Exercise objective
Your result should be the lines holding the word "will", copied from the entries below.

** Provided records follows **

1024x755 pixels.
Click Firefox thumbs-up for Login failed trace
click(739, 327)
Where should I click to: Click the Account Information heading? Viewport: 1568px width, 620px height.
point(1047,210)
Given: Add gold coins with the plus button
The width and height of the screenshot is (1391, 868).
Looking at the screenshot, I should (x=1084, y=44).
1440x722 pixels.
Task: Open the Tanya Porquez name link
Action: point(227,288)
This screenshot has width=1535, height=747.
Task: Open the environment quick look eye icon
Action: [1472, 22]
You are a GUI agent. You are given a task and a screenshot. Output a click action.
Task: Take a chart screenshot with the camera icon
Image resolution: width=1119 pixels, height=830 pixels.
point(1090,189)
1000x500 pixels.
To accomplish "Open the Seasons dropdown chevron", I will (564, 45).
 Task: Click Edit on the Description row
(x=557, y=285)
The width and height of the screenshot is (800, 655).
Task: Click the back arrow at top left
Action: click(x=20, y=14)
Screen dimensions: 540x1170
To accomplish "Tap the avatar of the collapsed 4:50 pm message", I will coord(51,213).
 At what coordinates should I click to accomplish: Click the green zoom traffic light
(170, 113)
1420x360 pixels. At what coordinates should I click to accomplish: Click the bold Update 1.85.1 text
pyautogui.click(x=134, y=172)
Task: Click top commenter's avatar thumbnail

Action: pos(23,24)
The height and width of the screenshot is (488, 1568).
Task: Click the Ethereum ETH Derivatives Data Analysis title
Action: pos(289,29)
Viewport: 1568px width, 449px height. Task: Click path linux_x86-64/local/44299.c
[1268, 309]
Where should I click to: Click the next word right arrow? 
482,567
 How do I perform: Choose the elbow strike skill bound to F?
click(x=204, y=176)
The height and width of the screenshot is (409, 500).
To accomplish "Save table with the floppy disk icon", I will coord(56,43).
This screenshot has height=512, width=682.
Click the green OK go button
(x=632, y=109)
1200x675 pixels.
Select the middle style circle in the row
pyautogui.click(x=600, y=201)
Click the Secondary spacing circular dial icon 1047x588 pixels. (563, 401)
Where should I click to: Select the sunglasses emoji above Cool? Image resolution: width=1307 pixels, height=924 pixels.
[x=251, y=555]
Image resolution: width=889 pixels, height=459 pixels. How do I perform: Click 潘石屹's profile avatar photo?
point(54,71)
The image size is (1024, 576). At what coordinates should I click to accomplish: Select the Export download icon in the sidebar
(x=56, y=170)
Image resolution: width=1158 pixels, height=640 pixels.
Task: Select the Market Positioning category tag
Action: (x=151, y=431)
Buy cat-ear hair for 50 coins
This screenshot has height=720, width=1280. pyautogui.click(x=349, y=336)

** End of Provided records **

Finished task
To accomplish "Open the Seasons dropdown chevron", I will (564, 45).
To accomplish "Tap the avatar of the collapsed 4:50 pm message", I will coord(51,213).
To accomplish "Save table with the floppy disk icon", I will coord(56,43).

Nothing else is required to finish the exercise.